WHAT THE TASK REQUIRES :: Please rewrite all of the rows below, swapping "Company profile" for "About us" and keeping everything else the same. Leave the pictures out of your answer.

DATA TO USE ::
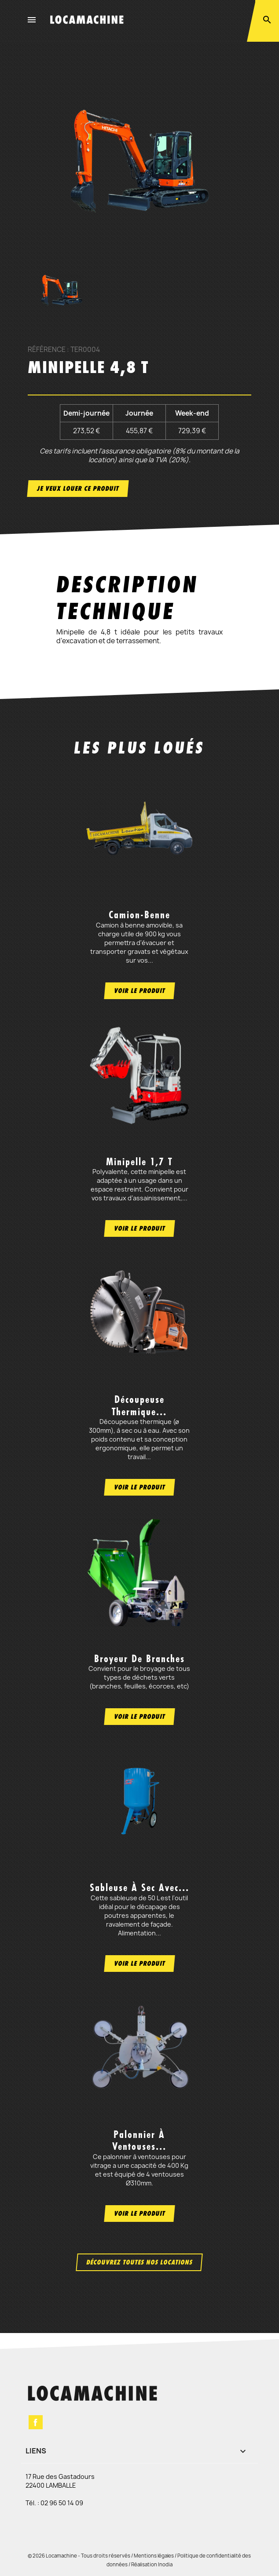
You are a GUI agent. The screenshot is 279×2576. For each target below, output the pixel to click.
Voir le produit (139, 990)
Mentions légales (154, 2555)
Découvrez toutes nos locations (139, 2262)
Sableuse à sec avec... (139, 1887)
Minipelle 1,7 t (139, 1162)
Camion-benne (139, 915)
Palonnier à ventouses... (139, 2140)
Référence (47, 349)
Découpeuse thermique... (139, 1405)
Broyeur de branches (139, 1658)
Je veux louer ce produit (78, 488)
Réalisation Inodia (152, 2564)
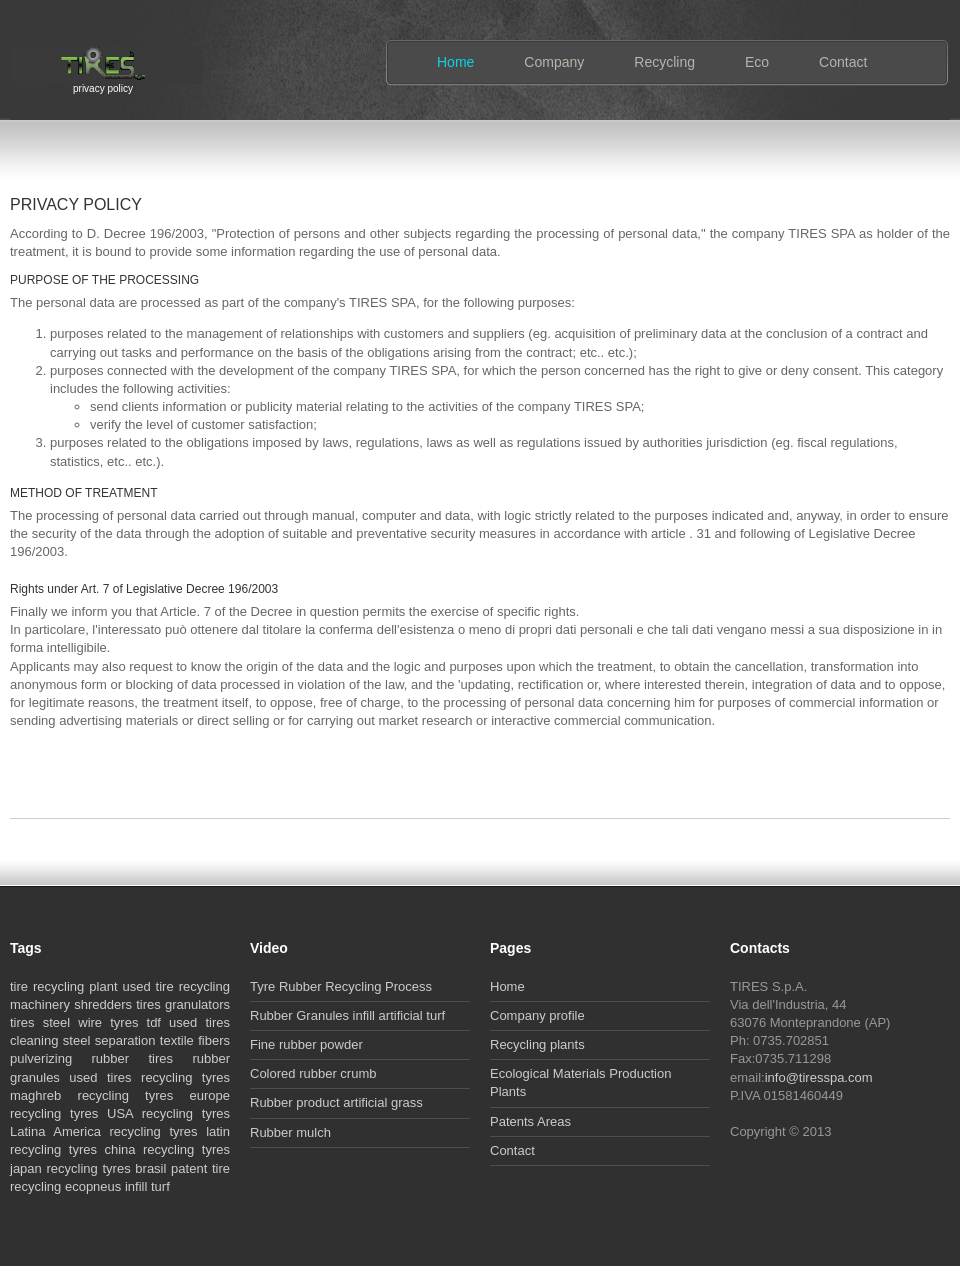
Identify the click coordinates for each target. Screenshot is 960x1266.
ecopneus (93, 1186)
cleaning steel (50, 1040)
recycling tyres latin (170, 1131)
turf (160, 1186)
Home (455, 62)
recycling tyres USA (71, 1113)
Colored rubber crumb (313, 1073)
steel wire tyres (91, 1022)
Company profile (537, 1015)
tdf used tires (188, 1022)
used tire (147, 986)
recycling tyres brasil (107, 1168)
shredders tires (117, 1004)
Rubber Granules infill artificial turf (347, 1015)
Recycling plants (537, 1044)
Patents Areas (530, 1121)
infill (136, 1186)
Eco (757, 62)
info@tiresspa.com (819, 1077)
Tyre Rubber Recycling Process (341, 986)
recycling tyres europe (154, 1095)
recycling (58, 986)
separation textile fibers (162, 1040)
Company (554, 62)
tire (19, 986)
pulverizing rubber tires (91, 1058)
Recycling (664, 62)
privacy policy (103, 86)
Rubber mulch (290, 1132)
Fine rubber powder (306, 1044)
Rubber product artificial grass (336, 1102)
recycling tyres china (73, 1149)
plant (103, 986)
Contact (843, 62)
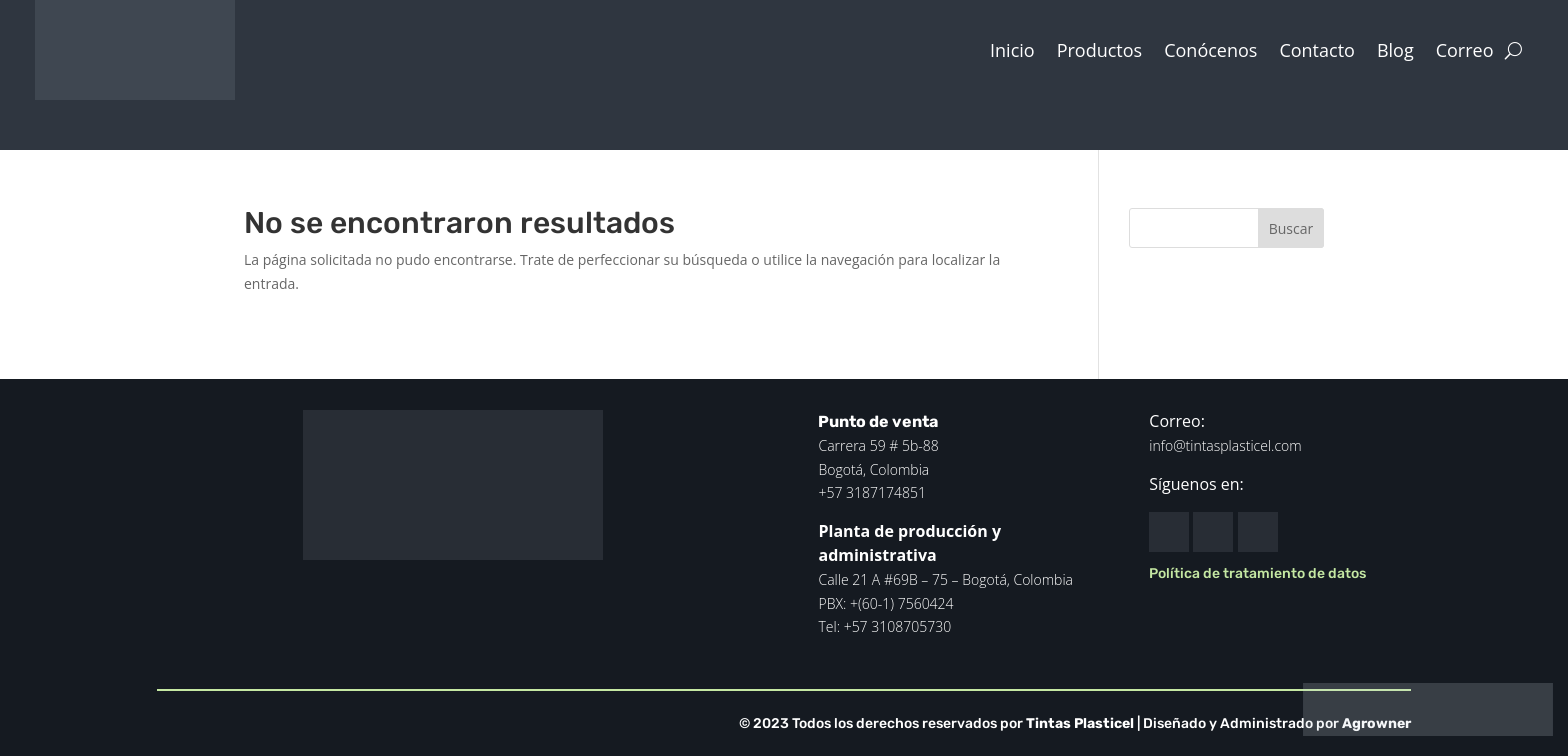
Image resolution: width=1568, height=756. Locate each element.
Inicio (1012, 50)
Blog (1395, 50)
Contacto (1317, 50)
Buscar (1291, 228)
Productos (1100, 50)
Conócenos (1210, 50)
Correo (1465, 50)
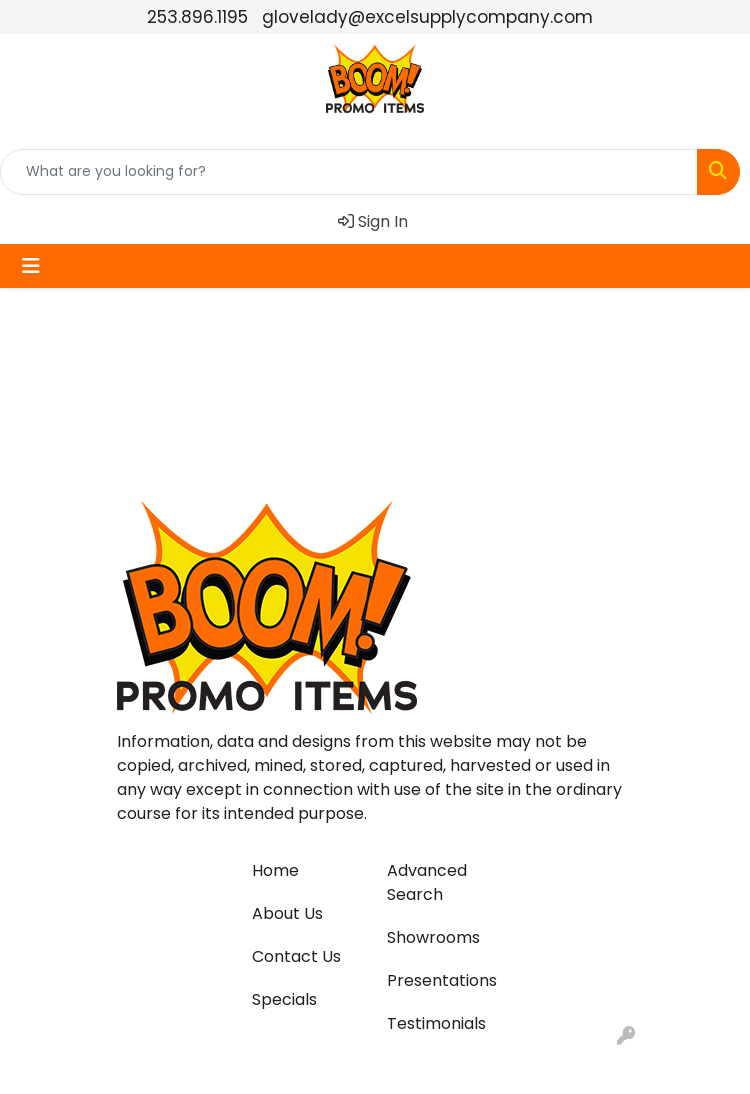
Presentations (442, 980)
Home (275, 870)
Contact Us (296, 956)
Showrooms (433, 937)
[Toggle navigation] (31, 266)
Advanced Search (427, 882)
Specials (284, 999)
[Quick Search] (349, 172)
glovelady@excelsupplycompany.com (427, 17)
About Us (287, 913)
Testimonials (436, 1023)
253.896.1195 (197, 17)
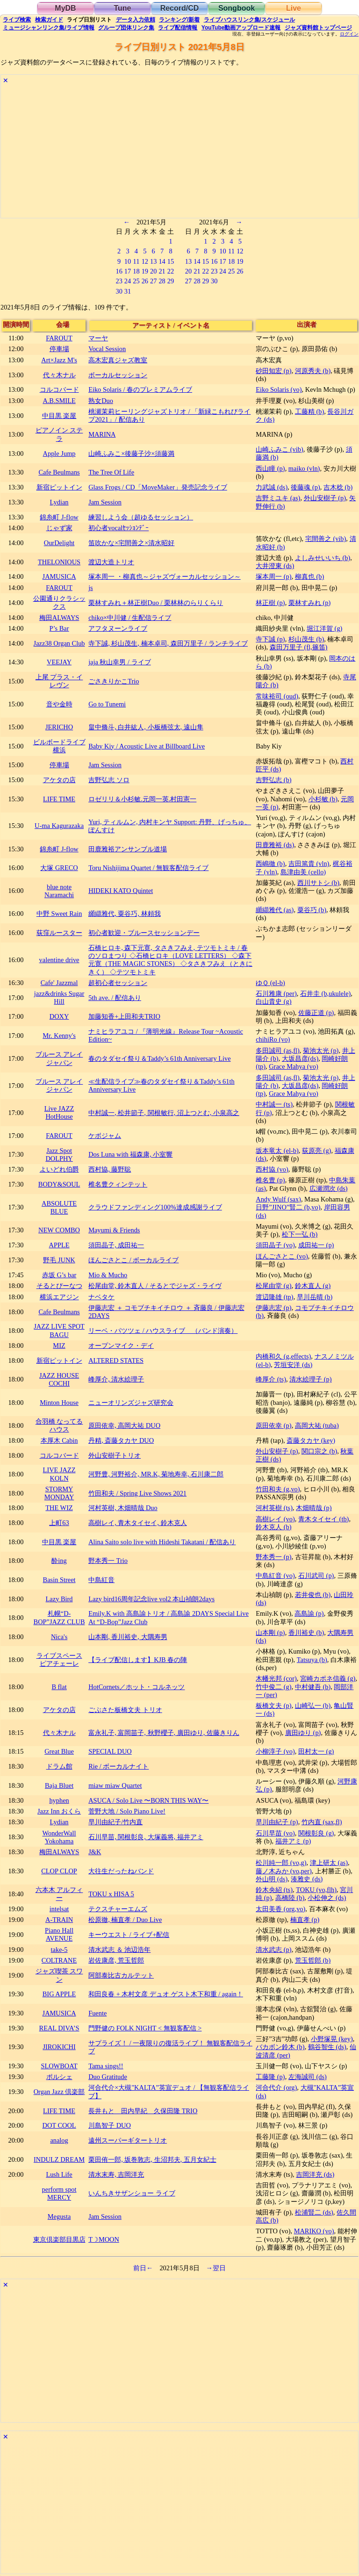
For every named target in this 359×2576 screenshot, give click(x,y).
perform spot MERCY (59, 2193)
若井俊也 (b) (312, 1594)
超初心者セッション (117, 982)
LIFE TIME (59, 799)
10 (127, 261)
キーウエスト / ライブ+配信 (128, 1934)
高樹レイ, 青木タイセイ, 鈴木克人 (137, 1522)
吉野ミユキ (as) (278, 498)
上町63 (59, 1522)
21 (161, 271)
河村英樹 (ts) (274, 1507)
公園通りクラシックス (59, 602)
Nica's (59, 1637)
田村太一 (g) (316, 1751)
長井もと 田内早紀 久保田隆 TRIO (142, 2111)
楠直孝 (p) (304, 1919)
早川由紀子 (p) (277, 1822)
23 (118, 281)
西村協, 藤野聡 (109, 1169)
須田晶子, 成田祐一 (116, 1245)
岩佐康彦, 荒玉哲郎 (116, 1960)
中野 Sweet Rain (59, 913)
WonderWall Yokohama (59, 1837)
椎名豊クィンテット (117, 1184)
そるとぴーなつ (59, 1285)
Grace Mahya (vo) (293, 1066)
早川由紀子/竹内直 (115, 1822)
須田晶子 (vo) (275, 1245)
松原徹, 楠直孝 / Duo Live (125, 1919)
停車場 (59, 349)
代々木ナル (59, 375)
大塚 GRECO (59, 867)
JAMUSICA (59, 576)
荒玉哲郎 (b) (312, 1960)
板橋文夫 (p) (273, 1705)
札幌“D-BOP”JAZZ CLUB (59, 1617)
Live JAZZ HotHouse (59, 1112)
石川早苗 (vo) (275, 1833)
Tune (122, 8)
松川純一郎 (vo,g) (281, 1862)
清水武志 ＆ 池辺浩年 (119, 1949)
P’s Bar (59, 628)
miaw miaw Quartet (115, 1785)
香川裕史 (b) (306, 1632)
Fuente (97, 2013)
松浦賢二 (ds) (314, 2212)
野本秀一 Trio (108, 1560)
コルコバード (59, 389)
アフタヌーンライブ (117, 628)
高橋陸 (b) (289, 1897)
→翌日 (216, 2268)
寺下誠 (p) (270, 639)
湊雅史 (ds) (307, 1879)
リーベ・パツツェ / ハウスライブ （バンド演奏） (162, 1330)
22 (170, 271)
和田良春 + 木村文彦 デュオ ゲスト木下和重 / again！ (165, 1994)
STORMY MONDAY (59, 1493)
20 (153, 271)
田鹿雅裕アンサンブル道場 (127, 849)
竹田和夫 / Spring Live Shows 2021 (137, 1493)
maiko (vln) (304, 468)
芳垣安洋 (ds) (293, 1364)
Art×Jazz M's (59, 360)
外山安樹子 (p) (325, 498)
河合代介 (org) (276, 2087)
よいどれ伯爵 (59, 1169)
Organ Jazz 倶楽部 (59, 2091)
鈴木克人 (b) (273, 1527)
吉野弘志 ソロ (108, 780)
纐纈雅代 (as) (275, 910)
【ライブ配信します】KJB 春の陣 (137, 1659)
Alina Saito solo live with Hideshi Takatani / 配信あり (162, 1542)
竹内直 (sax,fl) (322, 1822)
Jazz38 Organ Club (59, 643)
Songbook (236, 8)
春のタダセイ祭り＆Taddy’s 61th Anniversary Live (159, 1058)
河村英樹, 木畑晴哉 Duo (123, 1507)
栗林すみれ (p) (309, 602)
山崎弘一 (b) (312, 1705)
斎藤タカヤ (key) (311, 1440)
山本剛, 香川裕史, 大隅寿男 (127, 1637)
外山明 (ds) (271, 1879)
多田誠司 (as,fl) (278, 1050)
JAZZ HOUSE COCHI (59, 1379)
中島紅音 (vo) (275, 1575)
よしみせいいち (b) (322, 557)
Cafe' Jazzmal (59, 982)
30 (118, 291)
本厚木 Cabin (59, 1440)
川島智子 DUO (109, 2125)
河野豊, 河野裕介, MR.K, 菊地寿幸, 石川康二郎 (155, 1474)
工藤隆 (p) (270, 2076)
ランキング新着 (179, 19)
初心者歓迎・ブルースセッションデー (144, 932)
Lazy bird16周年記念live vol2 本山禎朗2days (151, 1599)
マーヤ (98, 338)
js (90, 587)
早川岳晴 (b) (314, 1297)
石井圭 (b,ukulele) (325, 993)
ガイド (49, 19)
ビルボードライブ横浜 (59, 746)
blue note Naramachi (59, 891)
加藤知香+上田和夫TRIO (124, 1016)
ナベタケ (101, 1297)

EXERCISE OUTPUT ::
You are a GUI agent. The screenshot is 279×2576. For each target below, output the pixel to click.
Voir le produit (139, 990)
Mentions légales (154, 2555)
Découvrez toutes nos locations (139, 2262)
Sableuse à sec avec... (139, 1887)
Minipelle 1,7 t (139, 1162)
Camion-benne (139, 915)
Palonnier à ventouses... (139, 2140)
Référence (47, 349)
Découpeuse thermique... (139, 1405)
Broyeur de branches (139, 1658)
Je veux louer ce produit (78, 488)
Réalisation Inodia (152, 2564)
Identify the click coordinates for each target. Screenshot is 960x1266.
ecopneus (93, 1186)
cleaning steel (50, 1040)
recycling tyres latin (170, 1131)
turf (160, 1186)
Home (455, 62)
recycling tyres USA (71, 1113)
Colored rubber crumb (313, 1073)
steel wire tyres (91, 1022)
About us (537, 1015)
tdf used tires (188, 1022)
used tire (147, 986)
recycling tyres brasil (107, 1168)
shredders tires (117, 1004)
Rubber Granules infill artificial turf (347, 1015)
Recycling plants (537, 1044)
Patents Areas (530, 1121)
infill (136, 1186)
Eco (757, 62)
info@tiresspa.com (819, 1077)
Tyre Rubber Recycling Process (341, 986)
recycling tyres europe (154, 1095)
recycling (58, 986)
separation textile fibers (162, 1040)
Company (554, 62)
tire (19, 986)
pulverizing rubber tires (91, 1058)
Recycling (664, 62)
privacy policy (103, 86)
Rubber mulch (290, 1132)
Fine rubber powder (306, 1044)
Rubber product artificial grass (336, 1102)
recycling tyres china (73, 1149)
plant (103, 986)
Contact (843, 62)
Image resolution: width=1568, height=756. Locate each element.
Inicio (1012, 50)
Blog (1395, 50)
Contacto (1317, 50)
Buscar (1291, 228)
Productos (1100, 50)
Conócenos (1210, 50)
Correo (1465, 50)
Presentations (442, 980)
Home (275, 870)
Contact Us (296, 956)
Showrooms (433, 937)
[Toggle navigation] (31, 266)
Advanced Search (427, 882)
Specials (284, 999)
[Quick Search] (349, 172)
glovelady@excelsupplycompany.com (427, 17)
About Us (287, 913)
Testimonials (436, 1023)
253.896.1195 (197, 17)
For every named target in this 359×2576 screenshot, give click(x,y).
perform spot MERCY (59, 2193)
若井俊也 (b) (312, 1594)
超初心者セッション (117, 982)
LIFE TIME (59, 799)
10 (127, 261)
キーウエスト / ライブ+配信 (128, 1934)
高樹レイ, 青木タイセイ, 鈴木克人 (137, 1522)
吉野ミユキ (as) (278, 498)
上町63 (59, 1522)
21 (161, 271)
河村英樹 (ts) (274, 1507)
公園通りクラシックス (59, 602)
Nica's (59, 1637)
田村太一 (g) (316, 1751)
長井もと 田内早紀 久保田隆 TRIO (142, 2111)
楠直孝 (p) (304, 1919)
早川由紀子 (p) (277, 1822)
23 (118, 281)
西村協, 藤野聡 (109, 1169)
須田晶子, 成田祐一 (116, 1245)
岩佐康彦, 荒玉哲郎 (116, 1960)
中野 Sweet Rain (59, 913)
WonderWall Yokohama (59, 1837)
椎名豊クィンテット (117, 1184)
そるとぴーなつ (59, 1285)
Grace Mahya (vo) (293, 1066)
早川由紀子/竹内直 (115, 1822)
須田晶子 (vo) (275, 1245)
松原徹, 楠直孝 / Duo Live (125, 1919)
停車場 (59, 349)
代々木ナル (59, 375)
大塚 GRECO (59, 867)
JAMUSICA (59, 576)
荒玉哲郎 (b) (312, 1960)
板橋文夫 (p) (273, 1705)
札幌“D-BOP”JAZZ CLUB (59, 1617)
Live JAZZ HotHouse (59, 1112)
石川早苗 (vo) (275, 1833)
Tune (122, 8)
松川純一郎 (vo,g) (281, 1862)
清水武志 ＆ 池辺浩年 (119, 1949)
P’s Bar (59, 628)
miaw miaw Quartet (115, 1785)
香川裕史 (b) (306, 1632)
Fuente (97, 2013)
松浦賢二 (ds) (314, 2212)
野本秀一 Trio (108, 1560)
コルコバード (59, 389)
アフタヌーンライブ (117, 628)
高橋陸 (b) (289, 1897)
→翌日 (216, 2268)
寺下誠 (p) (270, 639)
湊雅史 (ds) (307, 1879)
リーベ・パツツェ / ハウスライブ （バンド演奏） (162, 1330)
22 (170, 271)
和田良春 + 木村文彦 デュオ ゲスト木下和重 / again！ (165, 1994)
STORMY MONDAY (59, 1493)
20 (153, 271)
田鹿雅裕アンサンブル道場 (127, 849)
竹田和夫 / Spring Live Shows 2021 (137, 1493)
maiko (vln) (304, 468)
芳垣安洋 (ds) (293, 1364)
Art×Jazz M's (59, 360)
外山安樹子 (p) (325, 498)
河合代介 (org) (276, 2087)
よいどれ伯爵 (59, 1169)
Organ Jazz 倶楽部 (59, 2091)
鈴木克人 (b) (273, 1527)
吉野弘志 ソロ (108, 780)
纐纈雅代 (as) (275, 910)
【ライブ配信します】KJB 春の陣 (137, 1659)
Alina Saito solo live with Hideshi Takatani / 配信あり (162, 1542)
竹内直 (sax,fl) (322, 1822)
Jazz38 Organ Club (59, 643)
Songbook (236, 8)
春のタダセイ祭り＆Taddy’s 61th Anniversary Live (159, 1058)
河村英樹, 木畑晴哉 Duo (123, 1507)
栗林すみれ (p) (309, 602)
山崎弘一 (b) (312, 1705)
斎藤タカヤ (key) (311, 1440)
山本剛, 香川裕史, 大隅寿男 (127, 1637)
外山明 (ds) (271, 1879)
多田誠司 (as,fl) (278, 1050)
JAZZ HOUSE COCHI (59, 1379)
中島紅音 (vo) (275, 1575)
よしみせいいち (b) (322, 557)
Cafe' Jazzmal (59, 982)
30 (118, 291)
本厚木 Cabin (59, 1440)
川島智子 DUO (109, 2125)
河野豊, 河野裕介, MR.K, 菊地寿幸, 石川康二郎 (155, 1474)
工藤隆 (p) (270, 2076)
ランキング新着 (179, 19)
初心者歓迎・ブルースセッションデー (144, 932)
Lazy bird16周年記念live vol2 本山禎朗2days (151, 1599)
マーヤ (98, 338)
js (90, 587)
早川岳晴 (b) (314, 1297)
石井圭 (b,ukulele) (325, 993)
ガイド (49, 19)
ビルボードライブ横浜 (59, 746)
blue note Naramachi (59, 891)
加藤知香+上田和夫TRIO (124, 1016)
ナベタケ (101, 1297)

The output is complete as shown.